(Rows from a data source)

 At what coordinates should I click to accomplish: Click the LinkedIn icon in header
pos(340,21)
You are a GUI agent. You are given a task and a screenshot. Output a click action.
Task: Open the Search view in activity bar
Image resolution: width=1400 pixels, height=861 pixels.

Work instructions:
Copy every one of the rows above line for line, changing nothing.

Complete response:
 At what coordinates should I click to accomplish: Click the LinkedIn icon in header
pos(340,21)
You are a GUI agent. You are given a task and a screenshot. Output a click action.
Task: Open the Search view in activity bar
Image resolution: width=1400 pixels, height=861 pixels.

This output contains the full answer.